Covid-19, Racism, and Our Part in Creating a More Compassionate World

Updated: May 5, 2020

I want to start off by saying that I have been trying to bury my head in the sand when it comes to the topic of Covid-19 and the stigmatization of Asian Americans. Since the outbreak of Covid-19, there has been a lot of fear and panic leading to mistreatment and verbal and physical aggression against Asian Americans. Sadly, I believe Asian Americans will continue to be a target of misplaced anger and verbal harassment long after this pandemic is over. This hits very close to home for my family. I can't remain silent, hoping that with the restoration of “normal” activities and our normal lives, this stigmatization against Asian Americans will stop. My youngest daughter was born in China . We are very proud of where she came from and that part of her identity. In fact, if you personally know me, you know that I have traveled to China many times since we adopted her in 2012. I love China, I love its people, I love its culture,I love the country. I have engaged in providing trauma informed trainings at communities serving vulnerable children in my travels there. I have also visited and have engaged in supporting several non-profits serving and empowering women. I can share so many stories of redemption and many more stories of beautiful humans doing beautiful things for others--Those stories for another blog.

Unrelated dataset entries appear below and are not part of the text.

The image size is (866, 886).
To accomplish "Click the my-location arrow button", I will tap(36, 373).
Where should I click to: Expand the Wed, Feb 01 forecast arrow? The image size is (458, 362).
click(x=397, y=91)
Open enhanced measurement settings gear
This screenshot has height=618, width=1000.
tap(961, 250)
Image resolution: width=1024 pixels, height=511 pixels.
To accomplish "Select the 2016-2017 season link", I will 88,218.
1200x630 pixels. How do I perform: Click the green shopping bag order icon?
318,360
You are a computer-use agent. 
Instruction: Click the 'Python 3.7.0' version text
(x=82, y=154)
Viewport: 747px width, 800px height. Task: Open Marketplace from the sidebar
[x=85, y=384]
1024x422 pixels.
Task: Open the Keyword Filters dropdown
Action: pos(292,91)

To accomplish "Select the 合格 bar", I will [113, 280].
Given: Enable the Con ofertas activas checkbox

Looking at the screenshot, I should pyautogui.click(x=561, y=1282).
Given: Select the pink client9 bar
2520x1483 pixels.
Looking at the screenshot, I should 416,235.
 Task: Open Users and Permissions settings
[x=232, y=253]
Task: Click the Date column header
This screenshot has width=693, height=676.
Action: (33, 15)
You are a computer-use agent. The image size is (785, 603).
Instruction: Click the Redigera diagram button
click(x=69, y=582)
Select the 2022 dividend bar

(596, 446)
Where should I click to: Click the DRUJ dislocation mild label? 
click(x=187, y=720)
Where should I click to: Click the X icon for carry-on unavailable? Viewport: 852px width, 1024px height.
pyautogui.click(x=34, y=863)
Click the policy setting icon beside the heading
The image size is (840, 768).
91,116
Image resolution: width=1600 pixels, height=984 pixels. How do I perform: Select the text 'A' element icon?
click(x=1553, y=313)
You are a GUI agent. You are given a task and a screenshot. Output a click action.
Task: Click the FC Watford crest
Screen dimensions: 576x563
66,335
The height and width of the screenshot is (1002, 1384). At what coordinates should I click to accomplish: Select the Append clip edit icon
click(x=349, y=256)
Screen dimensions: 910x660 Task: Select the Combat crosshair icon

A few weeks ago, a friend and I were walking on a trail near our home as my 10 year old daughter was riding her bike ahead of us. A woman saw my daughter and after passing her, she began verbally assaulting my friend and I. I won’t go into the specifics of what she said, however it was based on the fact that my child is of Chinese descent. At first, we were confused at such behavior (she even threatened to call the police). We quickly realized, she had associated us with my daughter who was biking ahead of us and was angry and yelling racist remarks simply because of my child’s race. Thankfully, my daughter had gone ahead of us and didn’t hear the assault. It took me a while to process what had happened, but as the weeks have gone by I have noticed when we are in public, some people look at her with disgust, this is extremely hurtful and damaging to any adult, even more so a child. I wish I didn’t have to have the conversation of racism, xenophobia, and hatred with my daughter who is so young, but the alternative is not a choice.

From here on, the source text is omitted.